Why are we more comfortable with the decline of social care than with the same phenomenon in the NHS?
Consider the endless column inches devoted to consternation at overlong treatment waiting lists and the additional billions poured by this government, like so many others, into its endlessly voracious budgets. Meanwhile, social care overspends are taking many councils to the brink of bankruptcy.
During the pandemic, we were exhorted to “protect the NHS” – while safeguards for care homes often seemed like an afterthought.
We are sleepwalking toward a version of the welfare state that treats bodily illness as a matter of high-priority public concern and frailty, dependency and decline as something halfway between a family burden and an asset test.
That marginalisation ignores how central social care is to other policy questions whose significance is not in doubt.
The state of adult social care has a massive bearing on hospital flow, local government solvency, intergenerational fairness and the scale of women’s unpaid labour.
There is no parity of esteem between these two parts of our public services, and that, more than any single policy idea, is surely what drives the current vogue for a “National Care Service”.
But if that is to be anything more than a rebranding exercise, it will require a radically new approach to funding. This is the area where decline matters most. The collapse of the funding model helps explain the underinvestment, workforce pressures and unmet need that have become normalised across the system.

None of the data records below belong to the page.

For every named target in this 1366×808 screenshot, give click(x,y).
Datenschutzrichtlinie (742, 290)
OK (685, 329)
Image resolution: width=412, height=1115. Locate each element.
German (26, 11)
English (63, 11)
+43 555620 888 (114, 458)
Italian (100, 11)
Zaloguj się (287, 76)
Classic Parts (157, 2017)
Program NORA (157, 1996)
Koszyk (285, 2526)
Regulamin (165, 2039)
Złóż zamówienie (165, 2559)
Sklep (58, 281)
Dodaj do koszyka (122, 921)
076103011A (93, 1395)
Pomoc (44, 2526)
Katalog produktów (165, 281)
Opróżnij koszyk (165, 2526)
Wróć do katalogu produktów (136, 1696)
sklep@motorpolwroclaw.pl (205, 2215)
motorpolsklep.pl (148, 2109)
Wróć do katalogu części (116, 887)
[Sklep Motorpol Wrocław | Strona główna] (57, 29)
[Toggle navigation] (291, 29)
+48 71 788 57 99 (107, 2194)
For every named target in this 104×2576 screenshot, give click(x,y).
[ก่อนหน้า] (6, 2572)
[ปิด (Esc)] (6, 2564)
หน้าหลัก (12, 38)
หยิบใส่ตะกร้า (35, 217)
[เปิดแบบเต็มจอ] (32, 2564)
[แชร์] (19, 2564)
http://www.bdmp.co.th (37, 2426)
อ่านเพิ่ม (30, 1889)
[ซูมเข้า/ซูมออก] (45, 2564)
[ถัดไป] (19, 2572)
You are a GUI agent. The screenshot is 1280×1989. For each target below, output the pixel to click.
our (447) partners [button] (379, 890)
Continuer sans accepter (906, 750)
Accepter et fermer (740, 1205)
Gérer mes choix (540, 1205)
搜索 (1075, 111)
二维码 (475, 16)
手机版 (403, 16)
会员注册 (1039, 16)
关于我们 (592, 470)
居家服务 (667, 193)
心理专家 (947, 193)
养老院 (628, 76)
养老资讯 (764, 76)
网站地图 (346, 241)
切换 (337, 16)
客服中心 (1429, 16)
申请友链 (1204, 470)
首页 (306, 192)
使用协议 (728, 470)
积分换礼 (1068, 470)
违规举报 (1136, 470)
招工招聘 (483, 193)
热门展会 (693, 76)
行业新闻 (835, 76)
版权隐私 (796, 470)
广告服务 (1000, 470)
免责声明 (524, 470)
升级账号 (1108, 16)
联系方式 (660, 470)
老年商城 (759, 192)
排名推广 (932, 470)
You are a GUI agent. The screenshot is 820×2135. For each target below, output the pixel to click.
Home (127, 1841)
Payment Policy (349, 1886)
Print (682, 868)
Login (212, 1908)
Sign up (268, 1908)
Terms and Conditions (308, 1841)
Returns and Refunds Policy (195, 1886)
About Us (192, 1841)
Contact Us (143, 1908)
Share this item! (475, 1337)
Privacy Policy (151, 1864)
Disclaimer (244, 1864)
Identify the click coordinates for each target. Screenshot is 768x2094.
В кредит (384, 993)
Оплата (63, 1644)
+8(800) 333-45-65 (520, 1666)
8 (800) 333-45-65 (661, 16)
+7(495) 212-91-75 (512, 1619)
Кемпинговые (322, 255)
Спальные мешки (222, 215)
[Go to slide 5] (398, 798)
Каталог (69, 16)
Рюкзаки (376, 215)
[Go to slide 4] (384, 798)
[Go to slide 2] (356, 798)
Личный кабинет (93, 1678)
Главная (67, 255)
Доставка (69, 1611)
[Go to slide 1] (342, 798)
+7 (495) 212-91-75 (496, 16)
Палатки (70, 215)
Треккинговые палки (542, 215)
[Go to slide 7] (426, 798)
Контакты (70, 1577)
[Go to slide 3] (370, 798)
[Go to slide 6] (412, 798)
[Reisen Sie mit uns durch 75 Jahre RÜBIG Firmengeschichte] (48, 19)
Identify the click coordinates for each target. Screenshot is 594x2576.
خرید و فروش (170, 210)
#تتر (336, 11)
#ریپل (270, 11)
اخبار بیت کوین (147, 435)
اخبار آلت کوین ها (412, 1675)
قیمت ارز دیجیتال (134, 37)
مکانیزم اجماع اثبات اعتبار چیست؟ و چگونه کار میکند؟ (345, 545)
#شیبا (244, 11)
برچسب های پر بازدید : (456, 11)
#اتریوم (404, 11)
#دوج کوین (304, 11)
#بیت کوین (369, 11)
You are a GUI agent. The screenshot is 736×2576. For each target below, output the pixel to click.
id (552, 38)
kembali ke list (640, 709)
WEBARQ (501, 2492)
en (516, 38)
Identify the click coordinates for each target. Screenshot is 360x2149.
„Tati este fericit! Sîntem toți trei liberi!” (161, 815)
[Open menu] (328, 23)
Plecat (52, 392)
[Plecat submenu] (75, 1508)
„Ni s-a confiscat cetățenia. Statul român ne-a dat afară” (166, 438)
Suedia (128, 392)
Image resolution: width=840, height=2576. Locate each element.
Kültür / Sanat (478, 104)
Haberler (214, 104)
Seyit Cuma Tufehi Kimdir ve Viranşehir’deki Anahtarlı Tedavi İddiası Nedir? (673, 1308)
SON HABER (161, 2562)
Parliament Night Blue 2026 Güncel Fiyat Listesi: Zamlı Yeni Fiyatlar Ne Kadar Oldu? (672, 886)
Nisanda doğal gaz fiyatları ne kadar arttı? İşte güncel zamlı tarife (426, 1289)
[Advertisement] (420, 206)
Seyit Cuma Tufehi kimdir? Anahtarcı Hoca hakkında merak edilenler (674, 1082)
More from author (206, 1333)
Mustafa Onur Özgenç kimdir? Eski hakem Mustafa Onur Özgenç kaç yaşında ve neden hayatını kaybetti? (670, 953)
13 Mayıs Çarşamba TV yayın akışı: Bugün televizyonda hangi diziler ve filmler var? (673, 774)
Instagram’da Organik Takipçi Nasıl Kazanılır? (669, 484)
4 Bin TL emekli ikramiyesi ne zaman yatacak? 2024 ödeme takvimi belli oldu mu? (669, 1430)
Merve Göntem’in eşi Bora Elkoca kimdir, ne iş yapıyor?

The current model is what happens when a decades-old settlement collides with contemporary demography, a new demand profile and the diseases of old age that come with it. Working-age adult social care used to be a relatively small part of the spend; now it accounts for around half. And we used to live shorter lives.
The extraordinary advances in medical science, nutrition and living standards have brought with them a simple reality: most of us will one day need some amount of care, some of us a great deal of it, and this is a normal and predictable part of the human life course.
That makes later-life care a classic case for collective risk-pooling. In our new report, Beyond Caring, we argue that England should stop bundling working-age and later-life care together as though they raise the same ethical and fiscal questions.
For later-life care in particular, the case is for a new social insurance settlement: one in which people contribute during working life to a genuinely pre-funded national pot, invested for growth to meet their cohort’s care costs in old age, with clearer entitlements and stronger protection against ruinous expense. No more council tax precept.
No more default reliance on general taxation. And the transition should be supported by asking the wealthiest older people to contribute more.
If we can prise this debate a little further open, we will have done our job. If we fail to fix the system, the disappearance of dignity in later life will be a blot on all our copybooks.